Frozen shoulder, also known as adhesive capsulitis, is a condition characterized by pain and stiffness in the shoulder joint, making it difficult to move the arm. The condition is usually caused by inflammation and thickening of the shoulder joint capsule, leading to reduced range of motion.
The symptoms of frozen shoulder include:
Pain: Pain in the shoulder that worsens with movement and can be felt in the upper arm.
Stiffness: A decrease in the ability to move the arm, accompanied by a feeling of tightness in the joint.
Limited range of motion: Difficulty lifting the arm, reaching overhead, or rotating the arm.
Treatment for Frozen Shoulder
The treatment for frozen shoulder usually involves a combination of physical therapy, pain medication, and cortisone injections. In some cases, surgery may be necessary to relieve pain and improve mobility.
Physical therapy involves exercises to stretch and strengthen the shoulder joint and surrounding muscles, increasing flexibility and reducing pain. Pain medication such as nonsteroidal anti-inflammatory drugs (NSAIDs) can also be helpful in reducing pain and swelling.

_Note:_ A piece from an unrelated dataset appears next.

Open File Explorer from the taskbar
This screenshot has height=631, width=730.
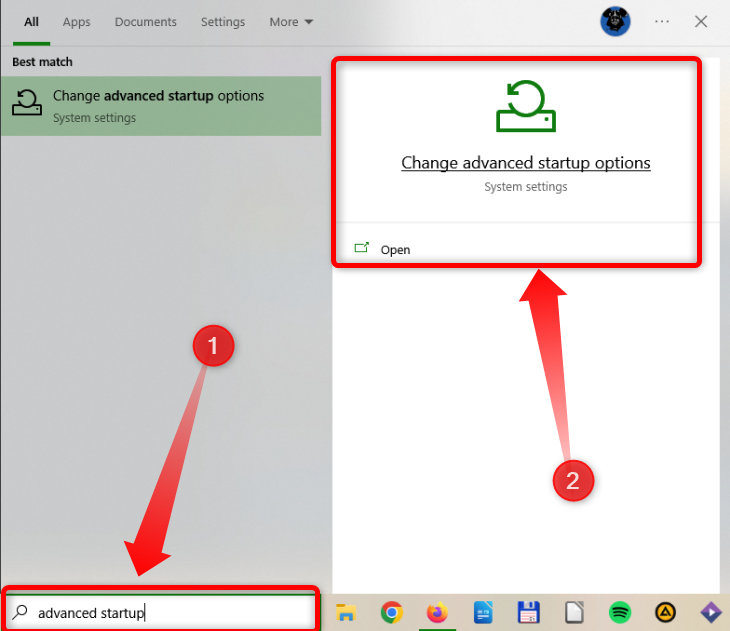[346, 612]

Cortisone injections can also be used to reduce pain and inflammation in the shoulder joint. The injection is delivered directly into the shoulder joint, providing fast and effective relief.
In cases where conservative treatments are not effective, surgery may be necessary to relieve pain and improve mobility. The most common surgical procedure for frozen shoulder is called arthroscopy, which involves making small incisions in the shoulder to remove any scar tissue or adhesions that may be causing the problem.
Frozen shoulder can be a debilitating condition, but with the right treatment, it is possible to relieve pain and improve mobility. If you are experiencing symptoms of frozen shoulder, it is important to seek medical attention so that a proper diagnosis can be made and an effective treatment plan can be put into place.